Krama's rule

The Krama rule is a rule for predicting the stereoselectivity of nucleophilic attachment to a carbonyl group located near the chiral center (1,2-asymmetric induction). It was first formulated by Donald James Crum in 1952 due to the generalization of experimental data available at that time ^[1] .

Content

Models

The Kram rule is based on the concepts of the conformation of carbonyl compounds and the nature of the substituents at the chiral carbon atom. It involves the following assumptions:

the compound is in such a conformation in which the oxygen atom of the carbonyl group is located between the small (R _S ) and medium-sized (R _M ) substituents at the chiral carbon atom;
the approach of the reagent – nucleophile to the carbonyl group is possible on both sides, but it is mainly carried out on the side of the smaller substituent R _S ^[2] .

Such a model is applicable only to carbonyl compounds with non-polar substituents. If the adjacent chiral center contains a hydroxyl, alkoxy or amino group that can provide a coordination bond with the counterion of the nucleophilic reagent, then another model, the Krama model with chelation proposed in 1959, should be used. It is distinguished by the fact that in this case the polar substituent X and the carbonyl group are in a blocked position, and the attack of the nucleophile is accomplished with the least steric obstacles from the lesser substituent ^[1] .

Disadvantages

The Krama model turned out to be based on simplified and incorrect premises, but at one time it served as a good tool for predicting the stereochemistry of nucleophilic addition reactions and demonstrated the fundamental possibility of explaining the results obtained using fairly simple considerations ^[2] .

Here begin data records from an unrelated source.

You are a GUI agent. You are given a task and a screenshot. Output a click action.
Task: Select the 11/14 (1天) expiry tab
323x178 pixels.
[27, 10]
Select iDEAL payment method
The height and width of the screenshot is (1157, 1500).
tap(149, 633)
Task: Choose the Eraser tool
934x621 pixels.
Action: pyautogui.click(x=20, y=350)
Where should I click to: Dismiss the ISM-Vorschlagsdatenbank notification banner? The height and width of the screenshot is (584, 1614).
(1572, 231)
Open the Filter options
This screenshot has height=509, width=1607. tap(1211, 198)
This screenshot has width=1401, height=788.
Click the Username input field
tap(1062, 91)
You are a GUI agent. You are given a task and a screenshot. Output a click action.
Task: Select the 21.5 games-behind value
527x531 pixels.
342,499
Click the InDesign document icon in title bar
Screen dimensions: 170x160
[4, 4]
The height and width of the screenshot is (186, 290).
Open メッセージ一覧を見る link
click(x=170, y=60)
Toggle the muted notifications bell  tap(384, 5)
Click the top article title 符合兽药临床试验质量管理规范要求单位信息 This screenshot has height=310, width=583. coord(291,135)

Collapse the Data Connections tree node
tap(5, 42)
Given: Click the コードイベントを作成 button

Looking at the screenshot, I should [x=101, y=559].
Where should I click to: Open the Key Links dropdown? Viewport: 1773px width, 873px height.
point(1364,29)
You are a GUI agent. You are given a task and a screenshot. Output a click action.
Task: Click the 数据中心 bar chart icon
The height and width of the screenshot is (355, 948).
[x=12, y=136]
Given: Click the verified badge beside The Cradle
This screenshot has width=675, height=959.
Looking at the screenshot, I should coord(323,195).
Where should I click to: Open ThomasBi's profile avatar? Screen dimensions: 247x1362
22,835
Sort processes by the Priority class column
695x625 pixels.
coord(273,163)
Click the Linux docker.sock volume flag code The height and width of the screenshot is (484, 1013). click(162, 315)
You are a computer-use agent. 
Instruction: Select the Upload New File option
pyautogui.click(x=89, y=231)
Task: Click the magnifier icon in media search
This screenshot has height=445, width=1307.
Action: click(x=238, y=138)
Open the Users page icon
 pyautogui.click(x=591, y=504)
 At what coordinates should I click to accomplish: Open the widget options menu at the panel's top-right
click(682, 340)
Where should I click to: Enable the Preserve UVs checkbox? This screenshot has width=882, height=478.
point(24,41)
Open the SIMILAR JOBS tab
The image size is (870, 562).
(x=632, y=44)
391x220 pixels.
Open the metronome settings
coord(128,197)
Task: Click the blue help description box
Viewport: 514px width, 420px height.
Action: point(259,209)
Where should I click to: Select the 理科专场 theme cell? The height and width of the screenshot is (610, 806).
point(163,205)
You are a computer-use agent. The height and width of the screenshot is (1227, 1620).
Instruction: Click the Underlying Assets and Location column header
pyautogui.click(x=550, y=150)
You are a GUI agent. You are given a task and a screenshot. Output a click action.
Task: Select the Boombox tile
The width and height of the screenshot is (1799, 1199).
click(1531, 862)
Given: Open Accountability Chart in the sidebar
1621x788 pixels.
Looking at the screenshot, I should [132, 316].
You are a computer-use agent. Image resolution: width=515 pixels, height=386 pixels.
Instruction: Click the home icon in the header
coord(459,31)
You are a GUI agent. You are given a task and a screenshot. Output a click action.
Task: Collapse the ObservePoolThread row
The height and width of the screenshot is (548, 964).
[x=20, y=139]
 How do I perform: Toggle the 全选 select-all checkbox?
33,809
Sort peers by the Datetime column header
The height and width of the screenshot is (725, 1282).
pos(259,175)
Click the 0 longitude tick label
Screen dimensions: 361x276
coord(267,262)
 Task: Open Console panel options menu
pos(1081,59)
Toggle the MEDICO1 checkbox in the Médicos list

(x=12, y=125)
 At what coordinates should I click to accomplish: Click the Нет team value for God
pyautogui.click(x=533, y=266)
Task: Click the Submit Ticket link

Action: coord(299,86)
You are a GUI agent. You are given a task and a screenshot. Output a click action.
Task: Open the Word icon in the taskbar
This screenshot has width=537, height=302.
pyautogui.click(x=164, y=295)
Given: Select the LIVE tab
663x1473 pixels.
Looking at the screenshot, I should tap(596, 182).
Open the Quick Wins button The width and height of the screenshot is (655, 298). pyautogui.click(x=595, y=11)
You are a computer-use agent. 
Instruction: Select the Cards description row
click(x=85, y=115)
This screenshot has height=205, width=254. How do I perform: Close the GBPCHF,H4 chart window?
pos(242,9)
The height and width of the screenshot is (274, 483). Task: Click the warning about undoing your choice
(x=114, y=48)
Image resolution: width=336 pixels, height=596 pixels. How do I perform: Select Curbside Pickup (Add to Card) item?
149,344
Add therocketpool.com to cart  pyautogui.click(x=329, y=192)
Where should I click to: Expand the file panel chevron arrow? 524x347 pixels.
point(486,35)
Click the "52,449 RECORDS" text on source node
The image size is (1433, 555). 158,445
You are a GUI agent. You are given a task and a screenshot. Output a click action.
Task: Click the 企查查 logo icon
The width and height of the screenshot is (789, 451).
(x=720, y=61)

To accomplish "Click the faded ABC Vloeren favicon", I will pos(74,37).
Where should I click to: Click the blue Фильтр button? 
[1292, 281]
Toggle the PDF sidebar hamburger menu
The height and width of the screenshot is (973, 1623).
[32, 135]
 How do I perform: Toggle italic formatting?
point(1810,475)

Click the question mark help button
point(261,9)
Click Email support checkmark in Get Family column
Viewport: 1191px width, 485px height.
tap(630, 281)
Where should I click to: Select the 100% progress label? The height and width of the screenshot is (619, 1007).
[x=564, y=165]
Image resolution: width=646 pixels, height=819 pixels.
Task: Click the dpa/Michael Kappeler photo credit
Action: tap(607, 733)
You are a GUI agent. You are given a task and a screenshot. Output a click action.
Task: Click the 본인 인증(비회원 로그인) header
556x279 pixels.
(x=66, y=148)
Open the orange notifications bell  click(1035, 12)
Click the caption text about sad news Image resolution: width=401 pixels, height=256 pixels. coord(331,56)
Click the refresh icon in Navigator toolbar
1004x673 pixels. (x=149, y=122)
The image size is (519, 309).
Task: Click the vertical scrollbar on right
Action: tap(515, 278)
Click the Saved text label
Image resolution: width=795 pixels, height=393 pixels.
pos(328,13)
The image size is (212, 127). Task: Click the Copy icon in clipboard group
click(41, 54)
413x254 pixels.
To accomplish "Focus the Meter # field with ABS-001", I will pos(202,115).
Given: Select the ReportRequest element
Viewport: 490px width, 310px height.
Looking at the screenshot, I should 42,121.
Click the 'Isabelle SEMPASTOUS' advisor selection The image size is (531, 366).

The Krama model contained significant flaws:

within the framework of this model, the conformations of the initial compound and the transition state were identified;
the conformation of the substrate was erroneously represented (a conformation in which the most bulky substituent and the carbonyl group are in a mutually perpendicular position) is advantageous;
The possibility of the reaction was considered incorrectly only for one conformational state of the substrate (in fact, conformational transitions that have a lower activation energy than the reaction itself are possible) ^[2] .

At present, other models are used for the case of 1,2-asymmetric induction (mainly the Felkin-Ana model) ^[1] .

Notes

² ¹ ² ³ Cram's Rule // Comprehensive Organic Name Reactions and Reagents. - John Wiley & Sons, 2010. - DOI : 10.1002 / 9780470638859.conrr167 .
² ¹ ² ³ Smith, Dilman, 2009 , p. 148-149.

Literature

Cram DJ, Abd Elhafez FA Studies in Stereochemistry. X. The Rule of “Steric Control of Asymmetric Induction” in the Syntheses of Acyclic Systems (Eng.) // J. Am. Chem. Soc. - 1952. - Vol. 74 , no. 23 . - P. 5828-5835 . - DOI : 10.1021 / ja01143a007 .
Smith, V.A., Dilman, A.D. Chapter 6.6.1. Krama's rule // Basics of modern organic synthesis. - M .: Bean. Laboratory of Knowledge, 2009. - 750 p. - ISBN 978-5-94774-941-0 .

[CONRR-1] ² ¹ ² ³ Cram's Rule // Comprehensive Organic Name Reactions and Reagents. - John Wiley & Sons, 2010. - DOI : 10.1002 / 9780470638859.conrr167 .

[_a5611da5031e8cf0-2] ² ¹ ² ³ Smith, Dilman, 2009 , p. 148-149.